Anjou

Verfasst von Jens Meyer im Februar 2015. Soweit nicht anders angegeben, liegt das Urheberrecht für alle Sortenfotos beim Autor.
Standardsorte
Anjou Butterbirne, Winter Meuris, Nec plus Meuris
November bis Mitte Dezember
1819 von dem berühmten Birnenzüchter Van Mons in Löwen (Belgien) gezogen und nach seinem Gärtner P. Meuris benannt.
Wurde in Deutschland unter dem Namen Winter Meuris verbreitet, hat sich hier aber wohl nie stärker verbreitet. In den USA ist sie dagegen bis heute eine der wichtigsten Wintersorten. Im Frühjahr kommen Früchte aus Argentinien und Chile bei uns in die Supermärkte.
Kegelförmig bis stumpf birnenförmig, oft etwas schief, dickbauchig mit kräftigem Stiel, der auch durch einen Fleischwulst etwas zur Seite gedrängt sein kann.

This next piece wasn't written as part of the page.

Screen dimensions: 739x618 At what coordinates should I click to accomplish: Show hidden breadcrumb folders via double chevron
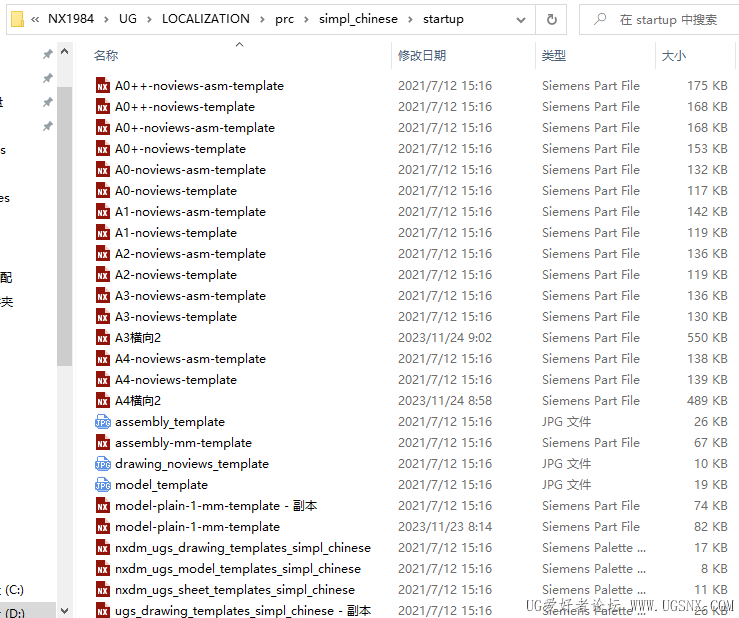pyautogui.click(x=35, y=19)
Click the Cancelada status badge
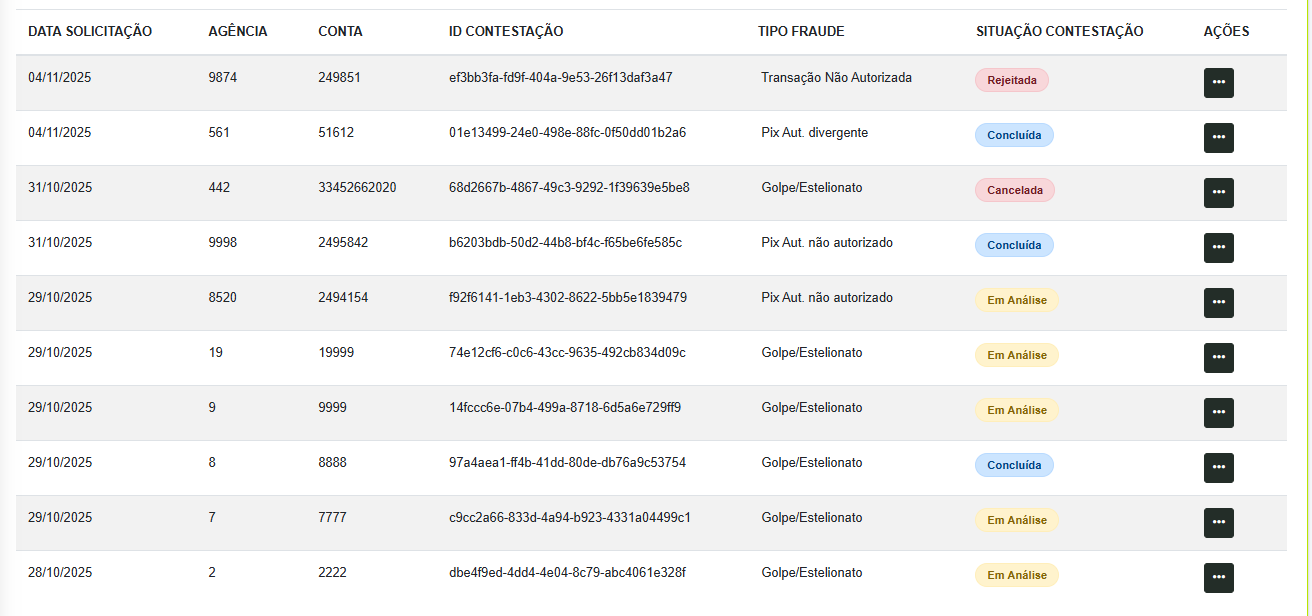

Am Stiel stets eine Rostkappe, ansonsten oft auch noch Netzrost auf den Fruchtseiten. Der typisch kleine Kelch ist von einem Rostklecks umgeben, es kann auch Ringrost vorkommen. Das Fleisch wird auf dem Lager voll schmelzend, süß, etwas gewürzt mit feiner Säure, eine ausgezeichnete Tafelbirne.
Mittelstark wachsend, später auch schwächer, beginnt früh zu tragen.
Für den Erwerbsanbau aber auch im Hausgarten auf schwachwachsender Unterlage geeignet, für Streuobst liegen keine Erfahrungen vor. Eigene Erfahrungen zeigen, dass die Sorte auch im Norden reif wird. Kliefoth gab im "Obstbau in Mecklenburg" an, dies sei die einzige Winterbirne die dort ausreift.